Problem description:
Rewrite every entry below as a JSON list of strings, with one string per line and no blank lines. Leave the pictures out.

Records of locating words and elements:
—————

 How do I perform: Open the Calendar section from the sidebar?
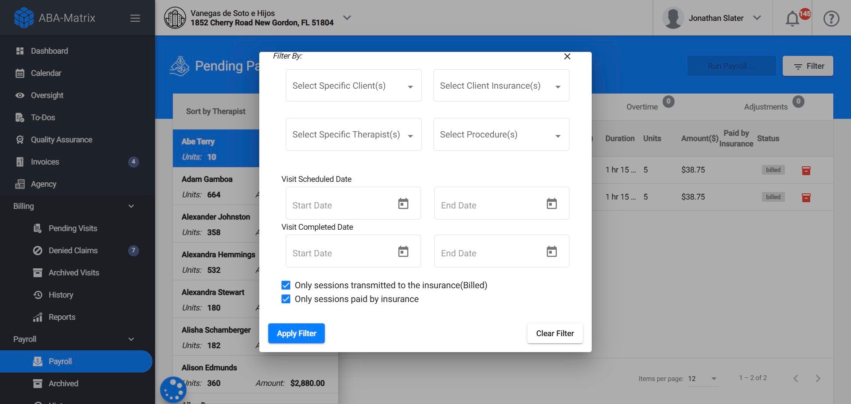tap(46, 73)
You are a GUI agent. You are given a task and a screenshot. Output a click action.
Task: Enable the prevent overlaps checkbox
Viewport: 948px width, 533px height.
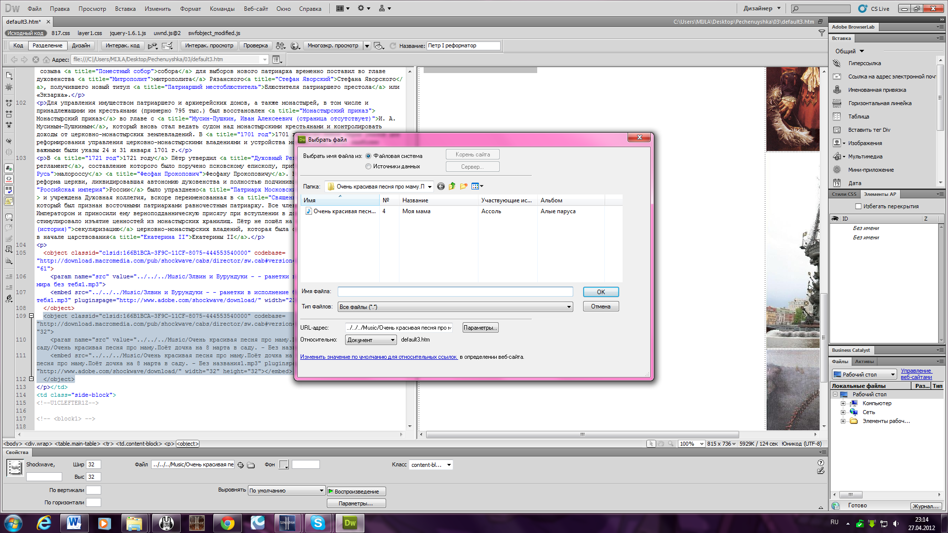click(x=858, y=206)
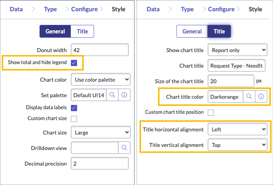Screen dimensions: 273x185
Task: Click the Set palette lookup search icon
Action: coord(112,95)
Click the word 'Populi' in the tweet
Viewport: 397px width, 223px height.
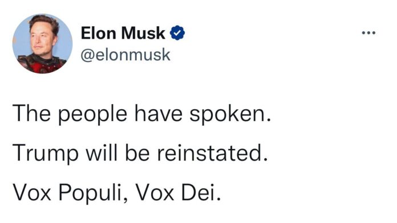[92, 193]
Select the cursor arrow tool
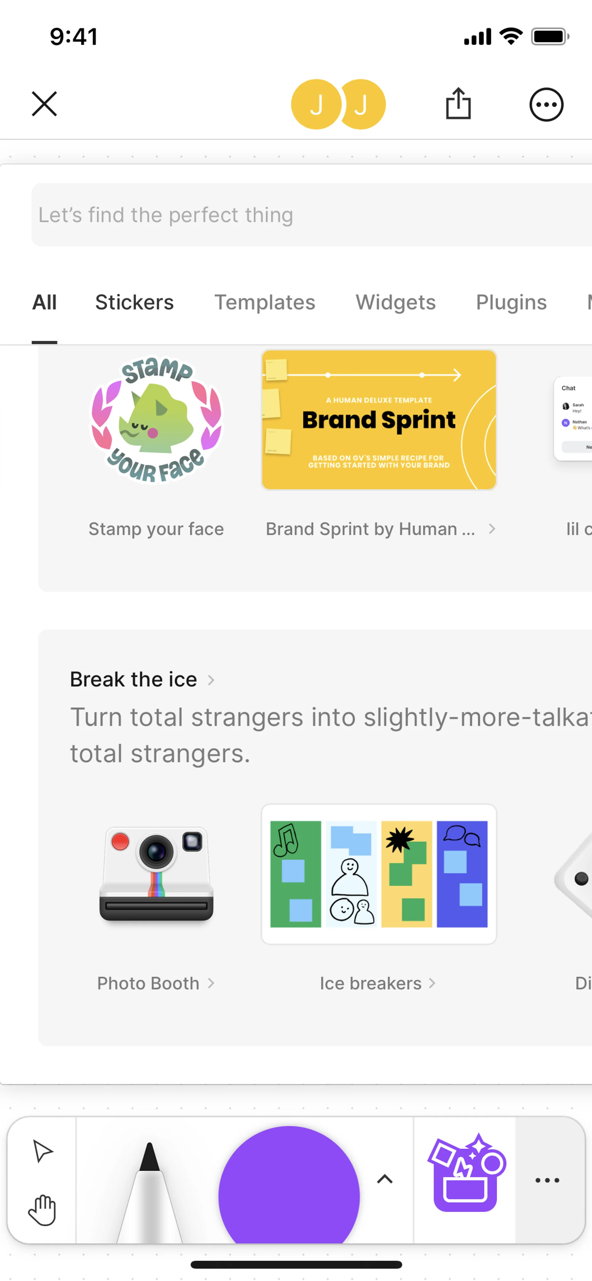 42,1151
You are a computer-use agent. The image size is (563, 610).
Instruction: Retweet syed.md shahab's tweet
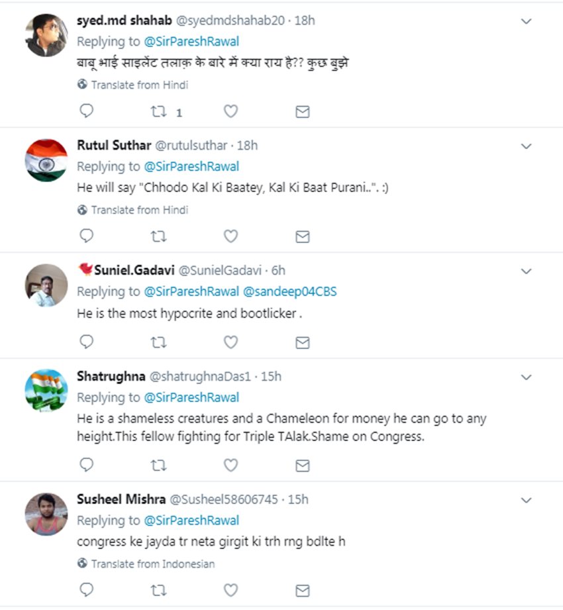pyautogui.click(x=159, y=111)
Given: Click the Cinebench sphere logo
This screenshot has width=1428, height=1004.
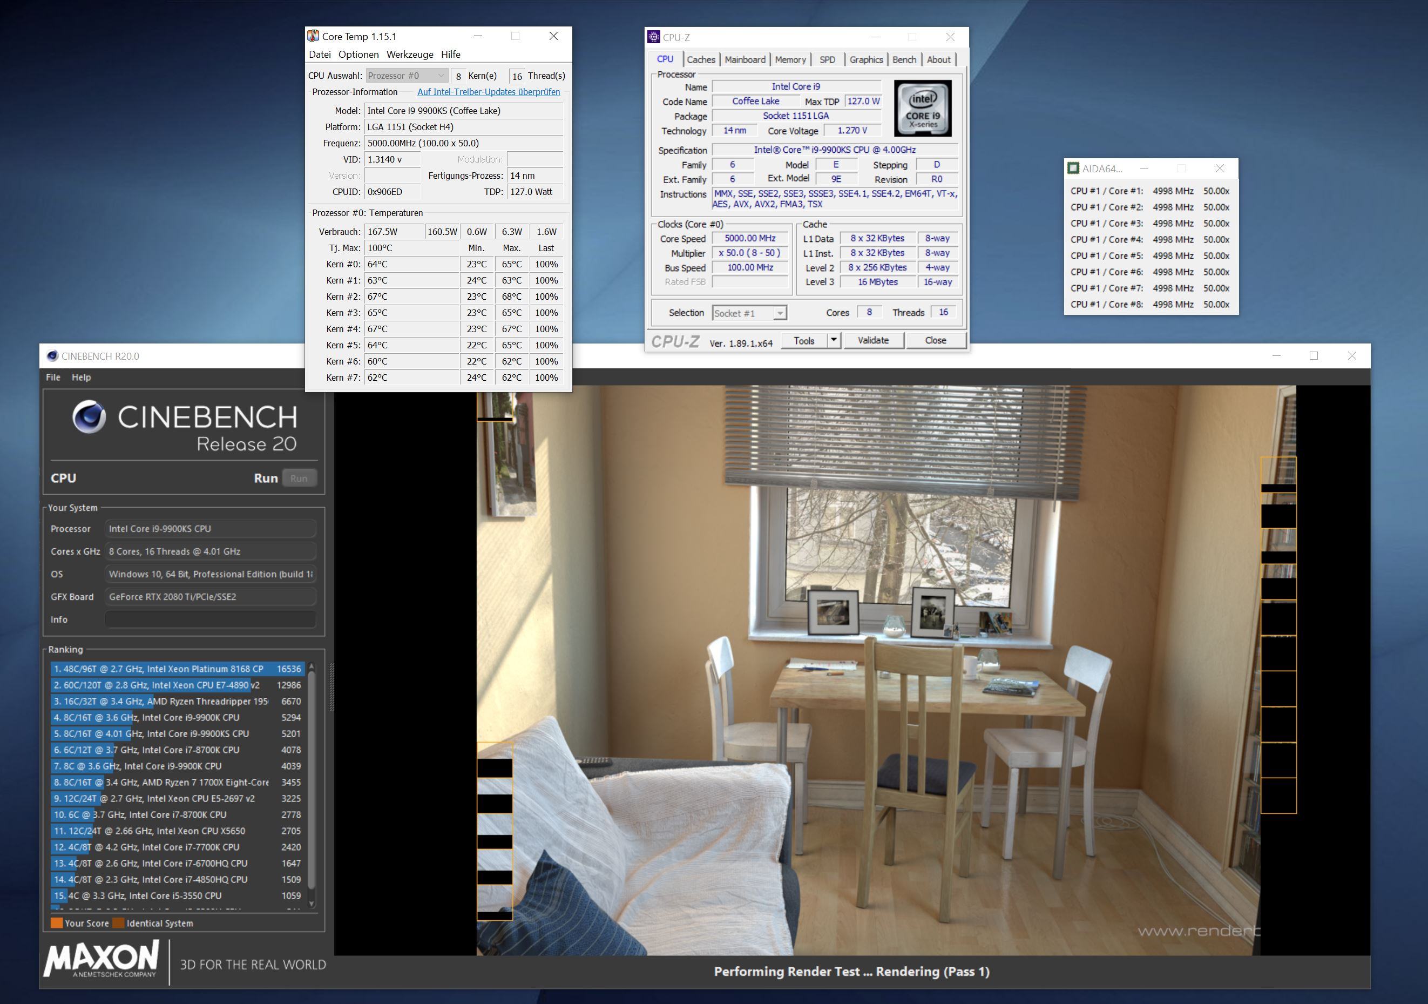Looking at the screenshot, I should point(89,417).
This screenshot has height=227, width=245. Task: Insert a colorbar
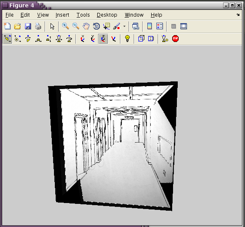pos(149,26)
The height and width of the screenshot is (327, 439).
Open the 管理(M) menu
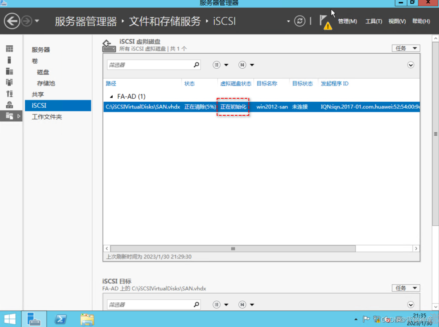[x=347, y=21]
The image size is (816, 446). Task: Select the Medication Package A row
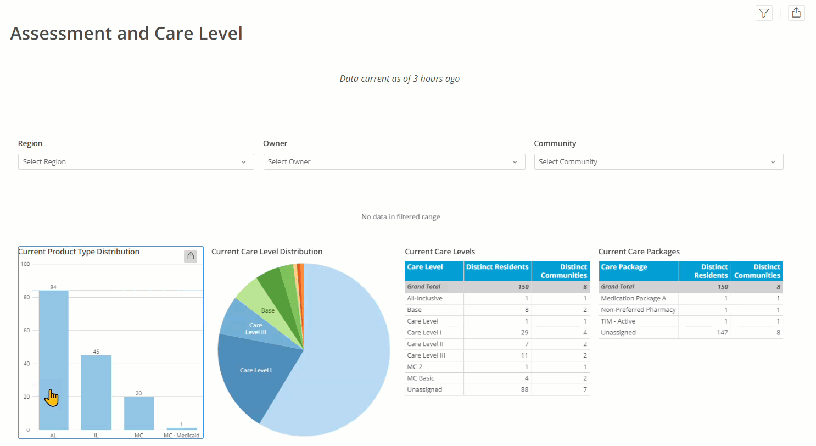click(x=690, y=298)
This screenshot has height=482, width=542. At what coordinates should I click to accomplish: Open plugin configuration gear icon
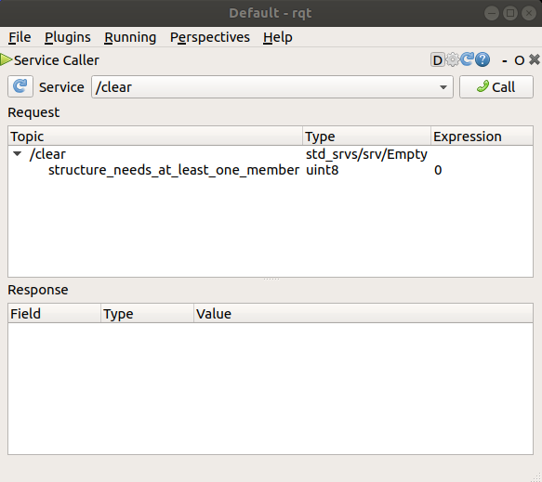[x=453, y=59]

—————

Answer to this task:
[
  " How do I perform: Open the Calendar section from the sidebar?",
  "tap(46, 73)",
  "You are a GUI agent. You are given a task and a screenshot. Output a click action.",
  "Task: Enable the prevent overlaps checkbox",
  "Viewport: 948px width, 533px height.",
  "click(x=858, y=206)",
  "Screen dimensions: 273x185",
  "Task: Click the Set palette lookup search icon",
  "Action: coord(112,95)",
  "Click the word 'Populi' in the tweet",
  "Viewport: 397px width, 223px height.",
  "[92, 193]",
  "Select the cursor arrow tool",
  " 42,1151",
  "You are a computer-use agent. The image size is (563, 610).",
  "Instruction: Retweet syed.md shahab's tweet",
  "pyautogui.click(x=159, y=111)",
  "Given: Click the Cinebench sphere logo",
  "This screenshot has width=1428, height=1004.",
  "Looking at the screenshot, I should point(89,417).",
  "This screenshot has height=227, width=245. Task: Insert a colorbar",
  "pos(149,26)",
  "The height and width of the screenshot is (327, 439).",
  "Open the 管理(M) menu",
  "[x=347, y=21]",
  "The image size is (816, 446). Task: Select the Medication Package A row",
  "click(x=690, y=298)",
  "This screenshot has height=482, width=542. At what coordinates should I click to accomplish: Open plugin configuration gear icon",
  "[x=453, y=59]"
]